Recommendation 1. Case definitions should be of sufficient detail and consistency of language to avoid ambiguity with respect to:	- Cut-offs/thresholds defining related AEs- Severity strata- Physiological or other evaluative criteria- Diagnostic methodology- Definition of key terms (e.g., gestational age as weeks of amenorrhea or as weeks post-conception)
Recommendation 2. Effort should be made to encourage the following qualities:	- Consistent reporting in Section 2 of AE definitions used or specific classification schemes/codes (e.g., ICD-9 codes) in all studies- Consistent reporting in results of all AEs defined
Recommendation 3. Explore the use of frequency analysis to inform standardization efforts where multiple case definitions for a given AE are available
Recommendation 4. Prioritize appropriate standardization for future studies over “back-compatibility” with definitions in previous studies, given the substantial variability in existing definitions

Special attention must be paid to AEFI definitions used in studies conducted in low- and low-middle-income countries. It may be reasoned that AEFI definitions need to take into account factors such as the relative lack of diagnostic capacity, high patient load, etc. that may be present in some low-resource settings, which may imply a preference for less-specific AEFI definitions compared to other contexts. An example would be a requirement to confirm preterm birth via early-pregnancy ultrasound in a setting with limited access to sophisticated diagnostic equipment.

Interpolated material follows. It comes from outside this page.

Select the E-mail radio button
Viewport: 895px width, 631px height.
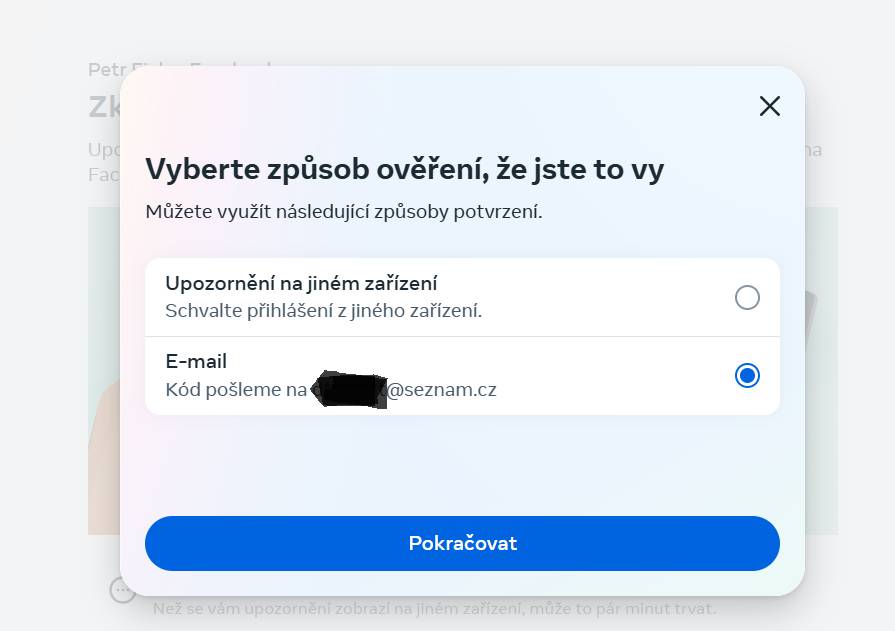[747, 376]
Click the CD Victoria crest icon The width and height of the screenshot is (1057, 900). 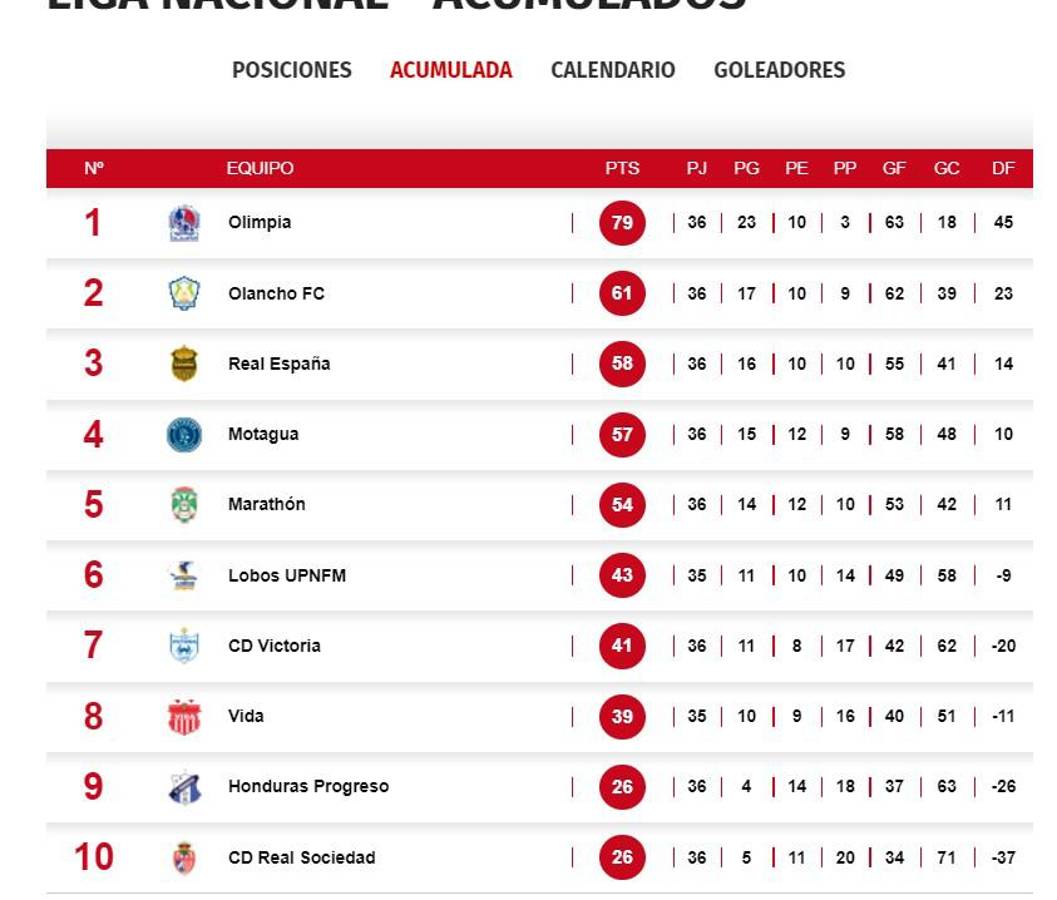tap(184, 646)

Due to the very small number of studies conducted in low- and low-middle-income (LMIC) countries in our review, we are limited in our ability to assess meaningful differences in AEFI definitions in these contexts. Some of the unique AEFI definitions provided in our LMIC studies appear to reflect less interest in the specifics of an adverse event, and more interest in the sensitive detection of any abnormal event (e.g., “atypical infant behavior” and “severe acute maternal morbidity,” two catch-all definitions unique to LMIC studies). We do not, however, recommend that rigor in AEFI definitions should be relaxed for studies in LMIC contexts. Rather, considerations specific to low-resource countries should be given careful thought in the process of developing standard AEFI definitions.

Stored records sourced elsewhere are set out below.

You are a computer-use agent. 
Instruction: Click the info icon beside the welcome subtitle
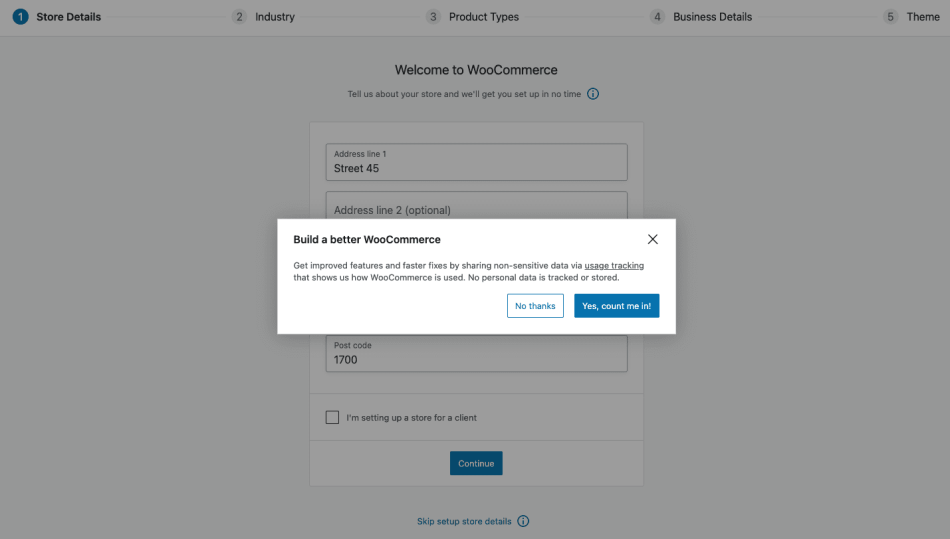click(593, 94)
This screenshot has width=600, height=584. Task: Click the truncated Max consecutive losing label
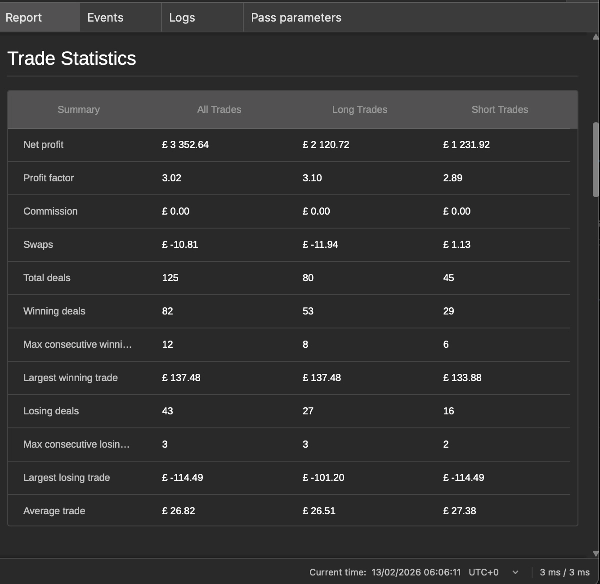coord(77,444)
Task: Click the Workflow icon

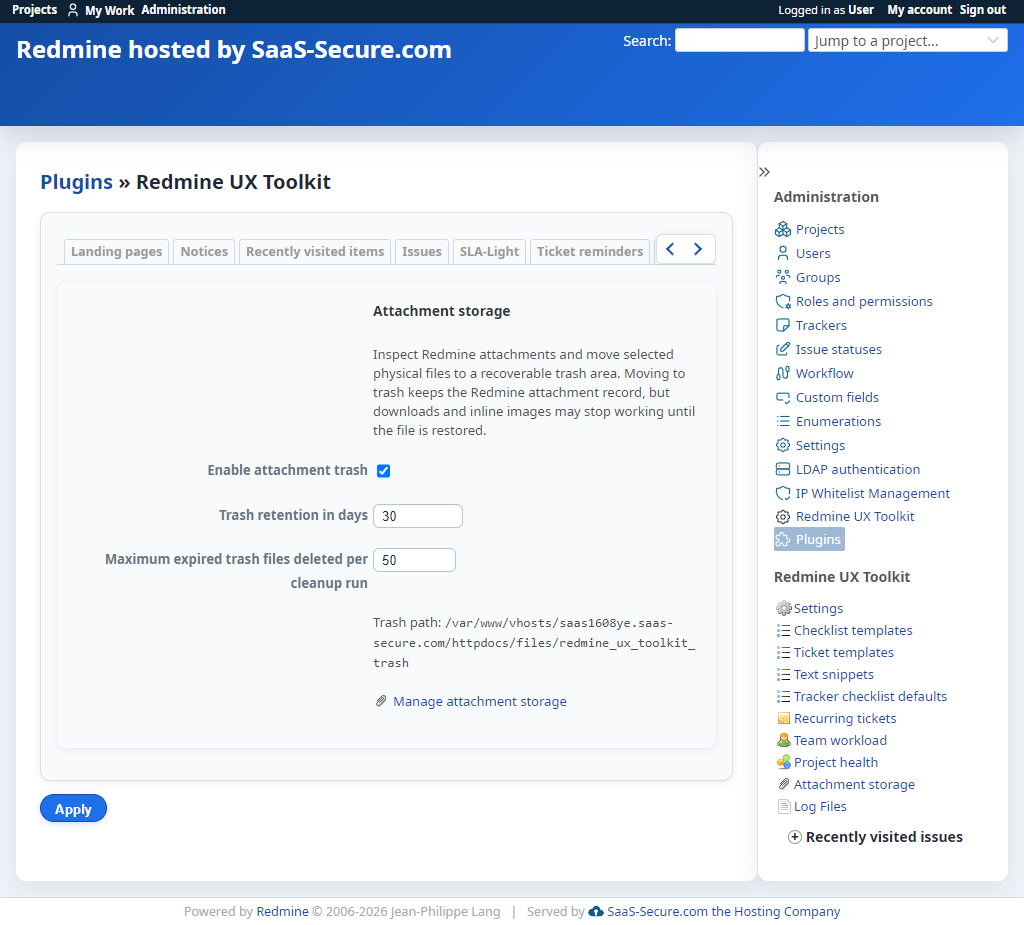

Our study has additional limitations. We searched for articles via four major literature databases, but we did not hand-search individual journals or gray literature. Maternal immunization studies that reported no safety outcomes may nevertheless have monitored for AEFIs using established case definitions; however, these studies were not included in our review. Finally, six older (pre-2000) articles were excluded due to inability to access the full papers, and five non-English candidate articles were not included in the final review due to lack of translation capacity (Fig. 1).

Efforts to standardize maternal immunization AEFI definitions are ongoing, with active efforts underway by WHO, the Brighton Collaboration, and other contributors [25-27]. Our review has provided a more complete picture of the landscape of maternal AEFI definitions currently in use, to help inform how best to approach standardization. One of the principal standardization efforts, the Global Alignment of Immunization Safety Assessment in Pregnancy (GAIA), is a WHO/Brighton Collaboration joint project aiming to provide standards and tools to establish a globally shared understanding of outcomes and approaches to monitoring them, with specific focus on LMIC needs and requirements.

Future standardized AEFI definitions developed through such initiatives will help ensure consistency of data and facilitate data comparisons and pooling; however, they should be accompanied by consistency of reporting. We believe that this is achievable, and that improving adverse event reporting practices is a first step that should be taken without hesitation. In view of a swiftly expanding global maternal immunization agenda, we have no reason to delay.